▸ Work to complete
A. In the passage on compulsory family mediation, begin at the words "Following the introduction" and stop after "resolve the dispute.". Echo that span word for word.
B. According to the passage on compulsory family mediation, from what date did compulsory mediation take effect?
C. Write the next part of the passage on compulsory family mediation, starting after its final sentence.

▸ Text segment
Following the introduction of compulsory mediation (from 1 July 2007), you will not be able to make a court application for an order about children unless you have a certificate from a family dispute resolution practitioner (mediator) or you fall within one of the exceptions set out in the legislation. These certificates will provide some detail on the attempts that have been made to resolve the dispute. 

If you can satisfy one of the exceptions to compulsory mediation, you will not need a certificate. One exception is where the Court believes on reasonable grounds that there has been abuse or risk of abuse of the child by one of the parties or if there has been family violence or a risk of family violence by one of the parties. Another exception is if the matter is urgent.

Please note that a certificate may also say that a matter was inappropriate for mediation because of violence or abuse and, in appropriate circumstances, a party may wish to obtain a certificate in these terms as a way of seeking to satisfy the court that they fall within the exceptions to the requirement for compulsory mediation.

Even if the Court is satisfied that an exception applies, parties can still be ordered to attend mediation.

What does this mean: Mediation is compulsory before Court proceedings can be initiated, unless an exception is determined to apply, for instance in the case of child sexual abuse allegations.

[Item position entries]
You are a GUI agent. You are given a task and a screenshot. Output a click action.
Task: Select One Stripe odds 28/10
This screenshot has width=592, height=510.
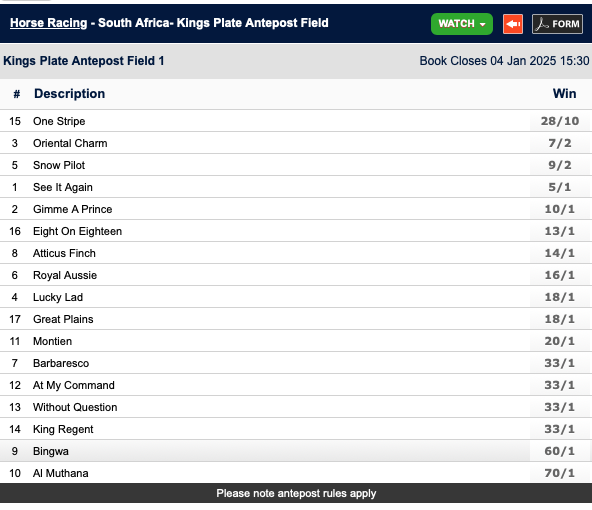560,121
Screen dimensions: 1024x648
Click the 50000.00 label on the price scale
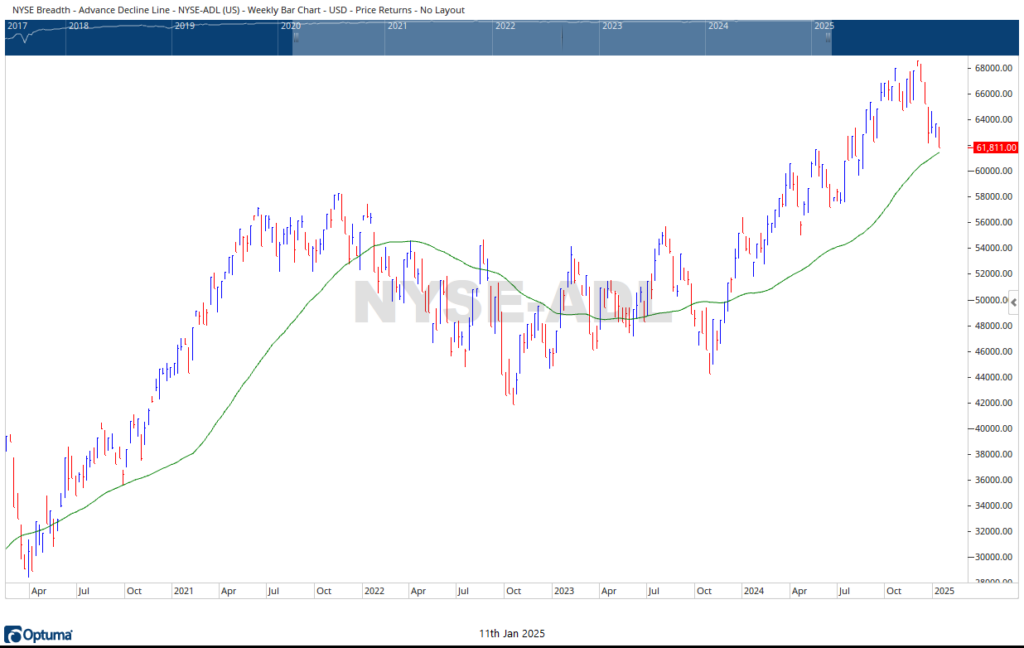(x=995, y=301)
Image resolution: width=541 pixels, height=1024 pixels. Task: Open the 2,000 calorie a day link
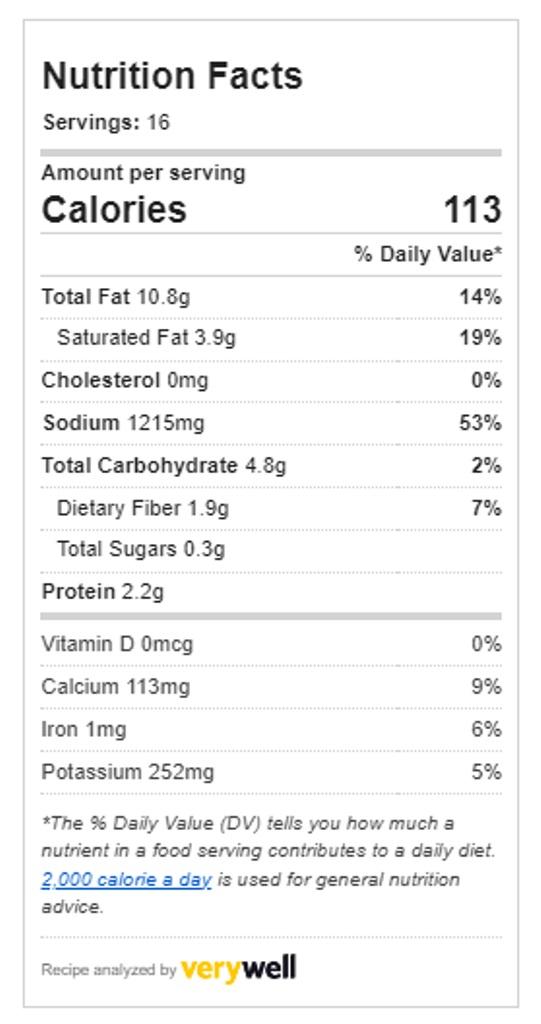point(126,880)
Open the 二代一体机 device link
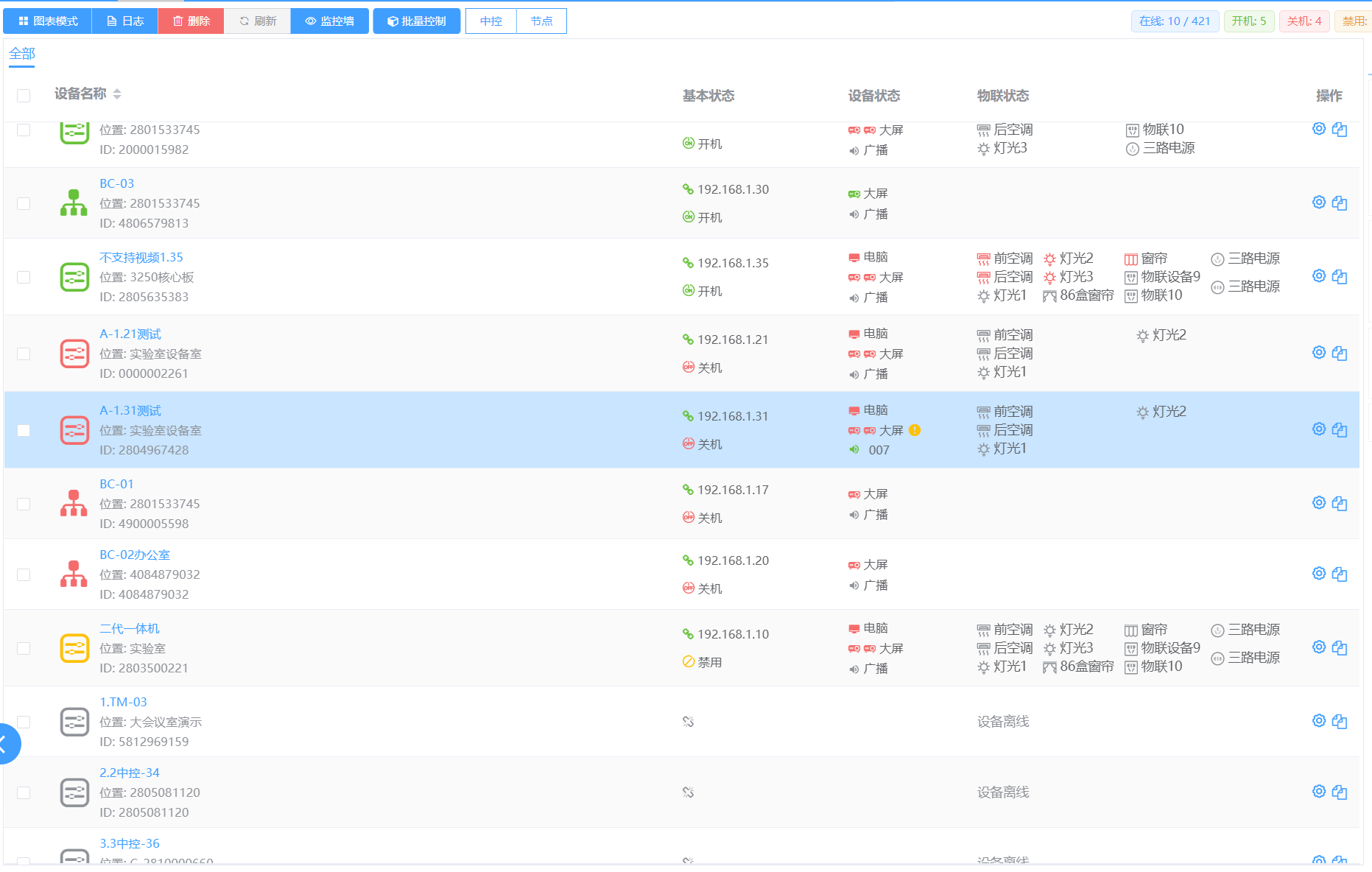1372x872 pixels. point(130,628)
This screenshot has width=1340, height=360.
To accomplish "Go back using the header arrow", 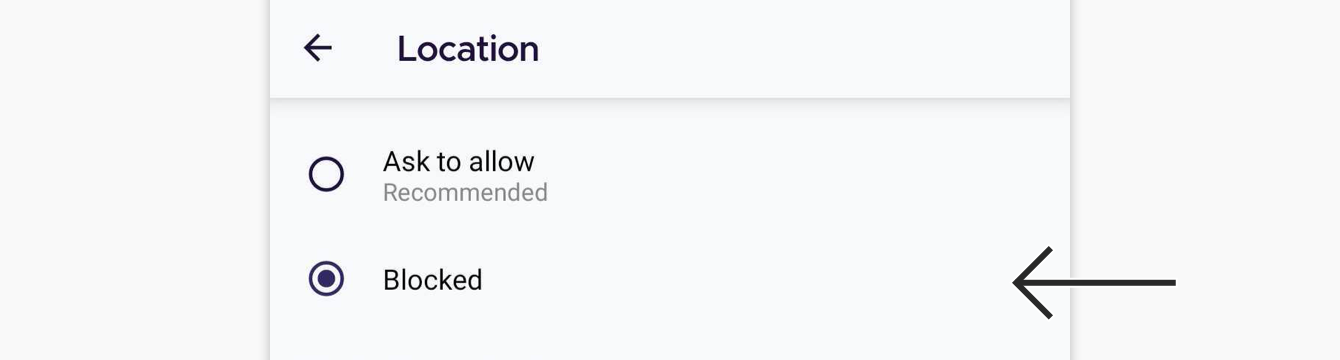I will click(318, 48).
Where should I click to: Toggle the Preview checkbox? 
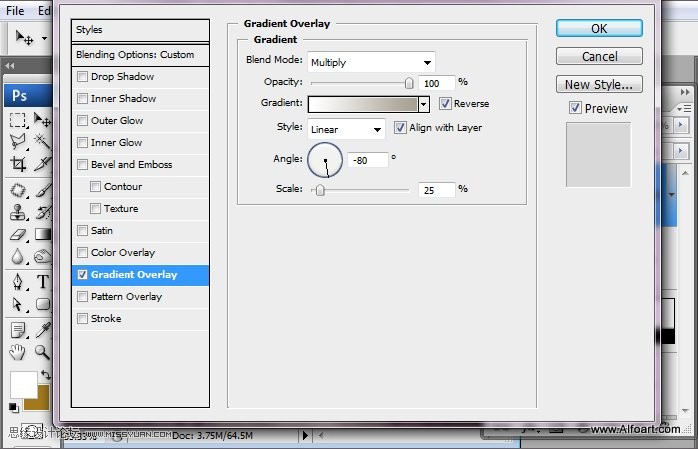575,108
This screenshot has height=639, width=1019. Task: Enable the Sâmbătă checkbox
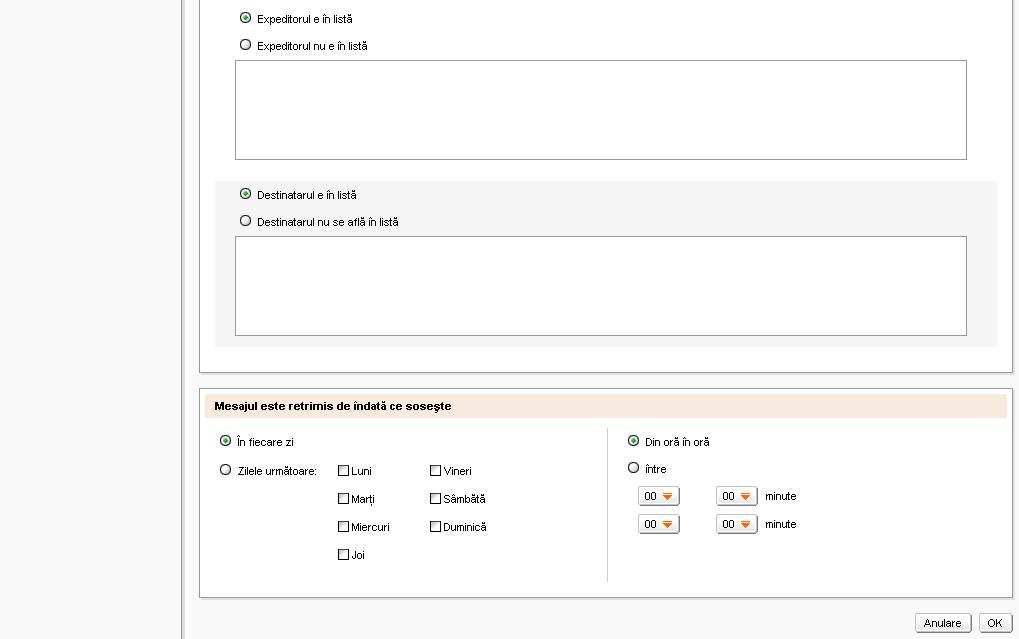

▸ Answers by task
A.
Following the introduction of compulsory mediation (from 1 July 2007), you will not be able to make a court application for an order about children unless you have a certificate from a family dispute resolution practitioner (mediator) or you fall within one of the exceptions set out in the legislation. These certificates will provide some detail on the attempts that have been made to resolve the dispute.

B. 1 July 2007.

C.
Family Relationship Centres

Family Relationship Centres are intended to be “one stop shops” for all family issues and will offer relationship counselling and post separation mediation. The centres will play a big role in the government’s intended cultural change of keeping people out of the family law court system.

Find the closest Family Relationship Centre to you.

For more information on Family Relationship Centres, go to Family Relationships Online.

Children’s Cases Program

The new Act requires that courts deal with parenting orders in a less adversarial, simpler and less formal manner.

The Family Court is implementing these changes through its Division 12A proceedings (formally known as the Children’s Cases Program). These proceedings apply to all children’s cases filed in the Court from 1 July 2006 but will initially apply to cases only when they get to the stage of a final hearing or trial.

Over time it is intended that the Court’s processes will change so that the less adversarial processes commence at an earlier stage in the proceedings. 

In the less adversarial Division 12A proceedings the final hearing is not conducted as a traditional court trial. It begins with a more informal meeting between the judge, the parties, their legal representatives (if there are any), a family counsellor and an Independent Children’s Lawyer where applicable. Everything said from the beginning of this first meeting until the case is finished becomes evidence in the case. The judge will then narrow down the issues in dispute and will give directions as to what evidence should be provided by the parties.

Several of these court events may take place, with the same judge presiding. If the matter still needs judicial determination after these meetings, the final hearing will proceed in the more traditional way.

We are not yet aware of how the Federal Magistrates Court and state Magistrates Courts will conduct the less adversarial, less formal child related proceedings.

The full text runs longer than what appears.